First of all, our implementation time is much bigger that open cv’s and it is completely obvious. If we want to compare gaussian, out convolution2d function has not been implemented efficiently which the main reason is the 2 for loops for iterating over image and computing convolution. The other reason is that opencv’s core is in C++ and we know that it is much faster (3x) even from efficient pure python code.

But if want to compare gaussian and median time, we can say that median operation is ordered and needs sorting every time and furthermore, it cannot be implemented using kernel logics which means most of the optimizations related to parallel computing or efficient vectorization will be lost, so that is why we can see an explosion about 10x increase in time.
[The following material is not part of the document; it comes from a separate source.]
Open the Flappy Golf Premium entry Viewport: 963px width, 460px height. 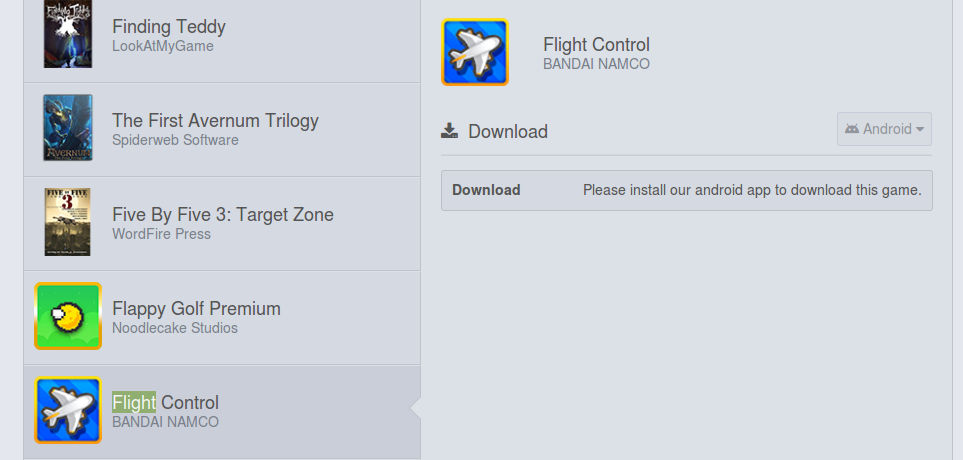coord(222,318)
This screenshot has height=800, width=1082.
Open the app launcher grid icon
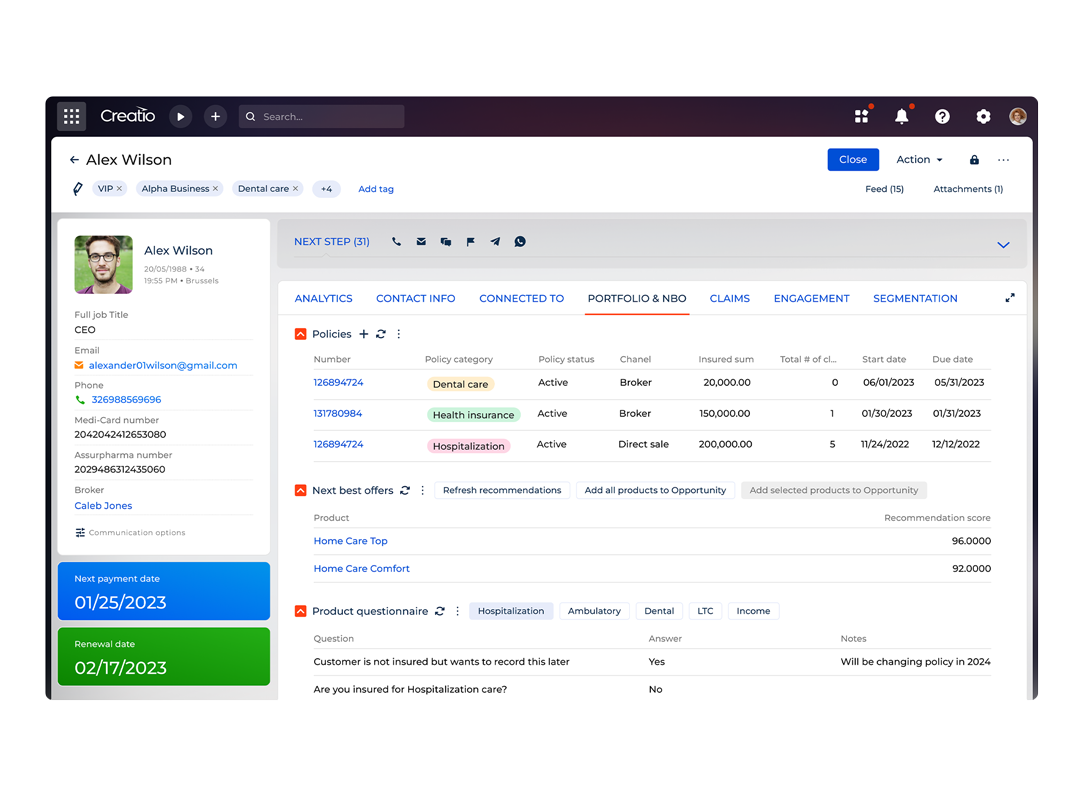[72, 117]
Note: As you can see one of the times are 0.0 and that is because time module cannot handle very small numbers in small code snippets, so usually timeit module is preferred.

Comparing Quality
src_path = 'images_noisy/'
dst_path = 'images_filtered/'
names = os.listdir(src_path)

fig, ax = plt.subplots(nrows=4, ncols=4, figsize=(20, 15))
# Do not modify these for loops
for idx, name in enumerate(names):
    # load image
    src_name = src_path + name
    image = cv2.imread(src_name, cv2.IMREAD_GRAYSCALE)
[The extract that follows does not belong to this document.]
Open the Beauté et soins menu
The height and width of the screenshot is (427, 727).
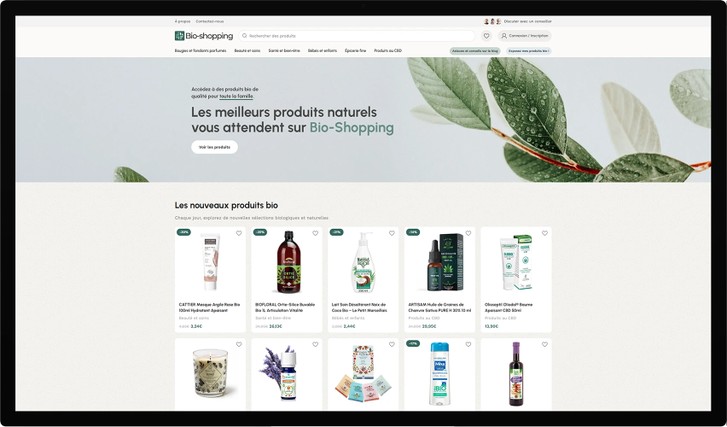tap(247, 51)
    # gaussian blur using your implementation
    kernel1 = make_gaussian(std=1, size=11)
    blur1 = convolve2d(image, kernel1)

    # gaussian blur using opencv implementation
    blur2 = opencv_gaussian_blur(image, std=1, size=25)

    # median blur
    blur3 = opencv_median_blur(image, 5)

    # plotting
    ax[idx, 0].set_title('Original')
    ax[idx, 1].set_title('our_gaussian')
    ax[idx, 2].set_title('cv gaussian')
    ax[idx, 3].set_title('cv median')
    ax[idx, 0].axis('off')
    ax[idx, 1].axis('off')
    ax[idx, 2].axis('off')
    ax[idx, 3].axis('off')

    ax[idx, 0].imshow(image, cmap='gray')
    ax[idx, 1].imshow(blur1, cmap='gray')
    ax[idx, 2].imshow(blur2, cmap='gray')
    ax[idx, 3].imshow(blur3, cmap='gray')

png

First two row of images correspond to the images with normal noise. So A gaussian blur can easily handle this kind of noises by reducing the frequency between pixels in the vicinity of each other without making image to blurry. But median, cannot find the good pixel to retain information without making the image completely blurry, because the noise is distributed almost between all values so median cannot do much and as you can see in the last column of the two first row, images are just blurry without removing noise.

But about the latter second rows, we can see the salt and pepper noise and this time, gaussian cannot do much because when it tries to decrease intensification, the output of convolution consists of 0 or 255 values and they will simply dominate other values so the output will be a blurry image without removing salt or peppers. They are still completely visible. But when we have such a noise in our images, we know they are minority in number so taking median, will focus on pixels that are more common in each window, so 0 or 255 values will not effect in median operation because they are almost rare in each window, so the output of images using this median filter will be blurry image without salt and peppers.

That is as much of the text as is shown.